> [Alıştırma Açıklaması]:
İnsanın farkındalığı ve duyguları üzerine yazılmış aşağıdaki metni son cümlesinin ardından sürdürün.

> [Metin Parçası]:
━━━━
Lemaat ekseninde duygu çağrışımları(16)
Kişinin bilgi ve farkındalık düzeyi, kendini bilmesi, kendinde olanın kaynağına inmesi, hamulesinin sebep ve sonuçları üzerinde durması, başkalarında ne gibi bir etki bırakacağı durumuna göre davranışlarını ayarlaması ve her tür eyleminde yalnız aklını değil duygularını da katması kadar ancak mutluluğu ve erdemi yakalayabileceğini söylemek pek yuvarlak ya da uçuk bir yaklaşım olmaz.
Kişide ya üstünlükler ya da düşüklükler daha yoğun. Başka bir deyişle kişi genel olarak ya olumluluklar ya da olumsuzlukların çocuğudur. Ya Süreyya’dadır ya da serada, ya mutludur ya da mutsuz, ya zalimdir ya da mazlum, ya kendinin farkındadır ya da farkında değildir, ya bilinçlidir ya da bilinçsiz ve ya ya diye uzayıp giden zıtların birinin tam ortasında ya da kıyısındadır. Ama insan olarak kişi yalnız başına olmadığı gibi, tek boyutlu bir hayatın içinde de değildir; etrafını saran ama ilgilendiği ama ilgilenmediği sayısız oluşumlar var. Yani “bir ben varım” diyemez; kendini düşündüğü gibi bir başkasını, başkalarını, başka şeyleri düşünmek zorundadır. Yalnız başına da kalsa düşünce mekanizmasını çalıştırmadan edemez; hayaline takılanla ilgileneceği gibi bilmem hangi duygusunun feveranına ve derininde olup bitenlere de kulak asmak durumundadır. İnsan karmaşık, anlaşılması zor bir varlıktır özetle; gülerken bir de bakarsınız ağlıyordur ya da son derece rahat olurken bir de bakarsınız içi içine geçiyordur.
Önemli olan her an gösterdiği bu değişikliklerin kaynağına inmeye çalışması, yaşadıklarıyla farkındalığı yakalamasıdır. Bilinçlilik denilen şey ya da “kemal” denilen olgu budur zaten. “Ben neciyim, nereden geldim ve nereye gideceğim?” sorularına farkındalık düzeyinde cevap ararken içinde bulunduğu halin kaynağına inmeye çalışmak insanoğlunun biricik amacıdır.
━━━━
> [Veri Bölümü]:
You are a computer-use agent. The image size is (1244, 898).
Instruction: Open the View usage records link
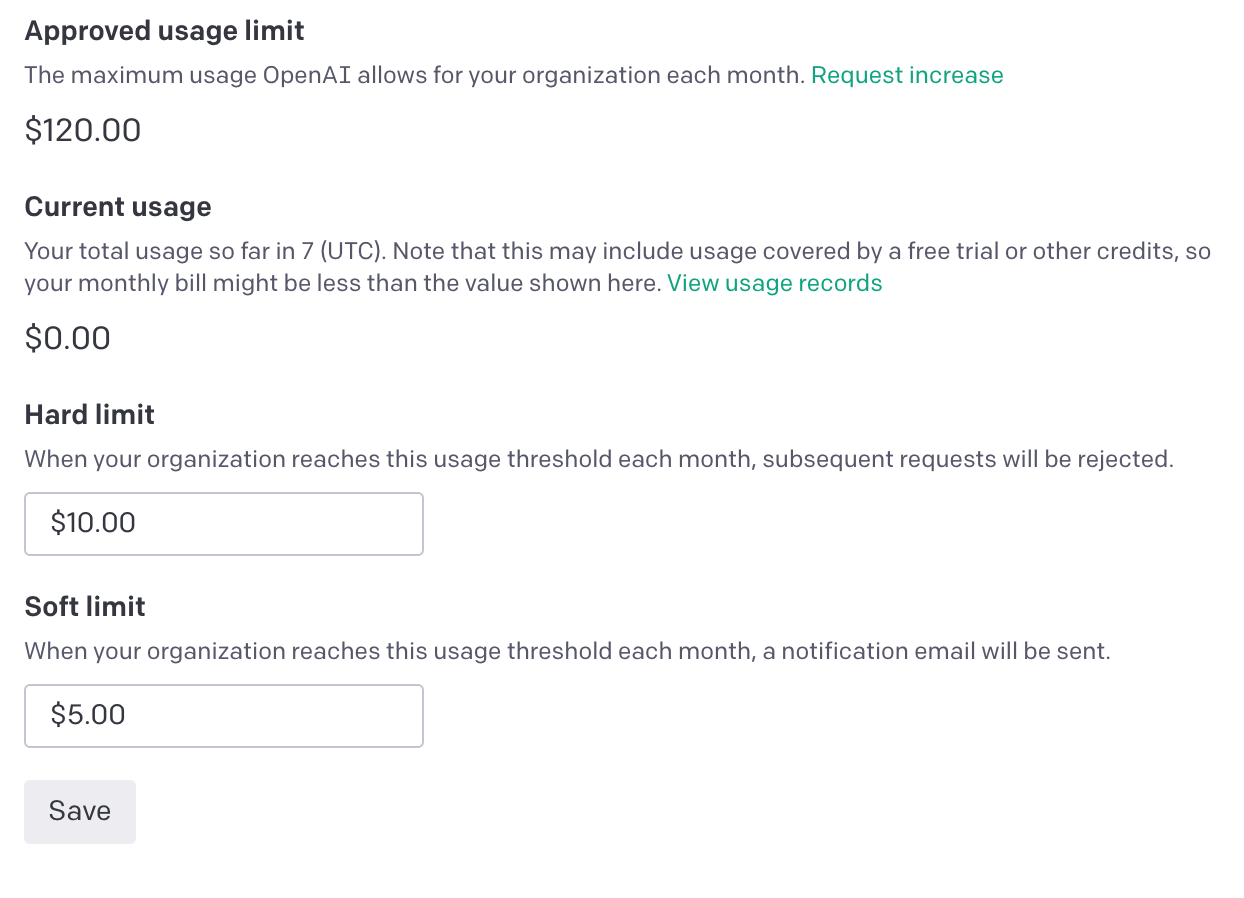[x=775, y=284]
━━━━
> [Görev Sonucu]:
Aslında sözü Bediüzzaman’ın Lemaat’taki “Havastaki meziyet, filhakika sebeptir tevazu, mahviyete; olmuş maatteessüf sebeb-i tahakküme, tekebbüre hem illet” diye özetlediği gözlemine getirmek istiyorum. Havas, toplum içinde çokları tarafından takdir edilen bir düzeye sahip, hali vakti yerinde olanlardır. Başkasına muhtaç değildirler; tam tersi gerek manevî ve gerekse maddî olarak başkasına yardım etmeye uygun haldedirler. Toplum içinde bir kimse için iyi halde olmak, parmakla gösterilmek elbette güzeldir. Ama bunun güzel, hem kendine ve hem de başkasına yararlı olabilmesi için önce bu durumun kaynağı ve oluşumu üzerinde fikir yürütmek gereklidir. Güzel bir hal nasıl olur da kötülüğe kaynaklık etmiş olur? Nasıl olur da birtakım zulümlerin kapılarını aralar? Durup dururken olmaz elbette.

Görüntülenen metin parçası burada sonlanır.